I hope that these thoughts have helped you to evaluate your exercise prescription choices for the “glutes”. Of course, this brief post is not comprehensive and I would encourage you to read the cited studies if you are interested in learning more.
Added MAN, de Freitas DG, Kasawara KT, Martin RL, Fukuda TY. Strengthening the Gluteus Maximus in Subjects with Sacroiliac Dysfunction. Intl J Sports Phys Ther. 2018;13(1):114-120.
Ireland ML, Willson JD, Ballantyne BT, Davis IM. Hip Strength in Females With and Without Patellofemoral Pain. J Orthop Sports Phys Ther. 2003;33(11):671-676.
Jeong U-C, Sim J-H, Kim C-Y, Hwang-Bo G, Nam C-W. The effects of gluteus muscle strengthening exercise and lumbar stabilization exercise on lumbar muscle strength and balance in chronic low back pain patients.

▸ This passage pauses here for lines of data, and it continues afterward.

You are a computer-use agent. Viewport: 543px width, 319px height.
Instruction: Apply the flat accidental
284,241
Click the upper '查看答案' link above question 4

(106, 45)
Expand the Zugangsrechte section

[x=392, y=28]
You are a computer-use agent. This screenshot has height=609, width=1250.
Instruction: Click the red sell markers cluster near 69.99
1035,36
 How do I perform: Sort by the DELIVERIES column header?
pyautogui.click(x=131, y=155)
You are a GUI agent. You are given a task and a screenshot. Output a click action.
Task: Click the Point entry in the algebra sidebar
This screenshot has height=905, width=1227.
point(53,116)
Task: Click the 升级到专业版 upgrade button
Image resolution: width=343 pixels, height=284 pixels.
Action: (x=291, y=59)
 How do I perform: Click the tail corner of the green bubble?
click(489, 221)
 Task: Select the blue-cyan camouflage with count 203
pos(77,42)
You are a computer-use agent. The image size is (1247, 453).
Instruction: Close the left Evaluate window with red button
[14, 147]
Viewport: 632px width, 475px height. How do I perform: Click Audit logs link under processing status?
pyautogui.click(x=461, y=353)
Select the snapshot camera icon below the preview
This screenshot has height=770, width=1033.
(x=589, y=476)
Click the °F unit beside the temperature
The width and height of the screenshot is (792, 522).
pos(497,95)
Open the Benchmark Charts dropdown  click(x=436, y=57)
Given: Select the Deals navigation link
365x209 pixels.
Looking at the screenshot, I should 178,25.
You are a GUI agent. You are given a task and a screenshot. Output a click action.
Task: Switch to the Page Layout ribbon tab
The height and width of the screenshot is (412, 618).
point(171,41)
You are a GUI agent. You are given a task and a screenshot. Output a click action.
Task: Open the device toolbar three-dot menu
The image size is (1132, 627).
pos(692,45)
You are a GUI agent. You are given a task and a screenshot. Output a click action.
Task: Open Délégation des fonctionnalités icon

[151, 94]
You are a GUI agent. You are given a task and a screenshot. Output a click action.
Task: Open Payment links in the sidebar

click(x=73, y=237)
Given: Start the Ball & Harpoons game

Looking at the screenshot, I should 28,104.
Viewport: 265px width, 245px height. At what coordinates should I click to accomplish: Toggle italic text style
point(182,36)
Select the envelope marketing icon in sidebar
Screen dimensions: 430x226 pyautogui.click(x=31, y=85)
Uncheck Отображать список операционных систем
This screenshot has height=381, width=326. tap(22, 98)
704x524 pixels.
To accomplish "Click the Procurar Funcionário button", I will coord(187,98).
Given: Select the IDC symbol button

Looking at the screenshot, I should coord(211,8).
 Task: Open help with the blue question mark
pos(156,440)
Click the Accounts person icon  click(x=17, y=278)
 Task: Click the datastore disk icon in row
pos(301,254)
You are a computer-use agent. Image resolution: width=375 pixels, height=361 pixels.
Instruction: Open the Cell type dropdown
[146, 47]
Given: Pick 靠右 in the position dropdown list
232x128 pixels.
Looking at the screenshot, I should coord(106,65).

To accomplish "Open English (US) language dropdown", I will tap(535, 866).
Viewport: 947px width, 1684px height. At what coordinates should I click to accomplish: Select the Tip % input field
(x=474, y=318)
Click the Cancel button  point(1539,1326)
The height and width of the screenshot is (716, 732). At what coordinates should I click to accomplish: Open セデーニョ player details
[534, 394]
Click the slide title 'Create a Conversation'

J Phys Ther Sci. 2015;27(12):3813-3816.
Macadam P, Feser EH. Examination of gluteus maximus electromyographic excitation associated with dynamic hip extension during body weight exercise: a systematic review. Intl J Sports Phys Ther. 2019;14(1):14-31.
Neto WK, Soares EG, Vieira TL, et al. Gluteus maximus activation during Common Strength and Hypertrophy Exercises: A Systematic Review. J Sports Sci Med. 2020 Mar; 19(1): 195–203.
Reiman MP, Bolgla LA, Loudon JK. A literature review of studies evaluating gluteus maximus and gluteus medius activation during rehabilitation exercises. Physiotherapy Theory and Practice. 2012;28(4):257-268.
Sadler S, Cassidy S, Peterson B, Spink M, Chuter V. Gluteus medius muscle function in people with and without low back pain: a systematic review. BMC Musculoskelet Disord. 2019;20(1):46.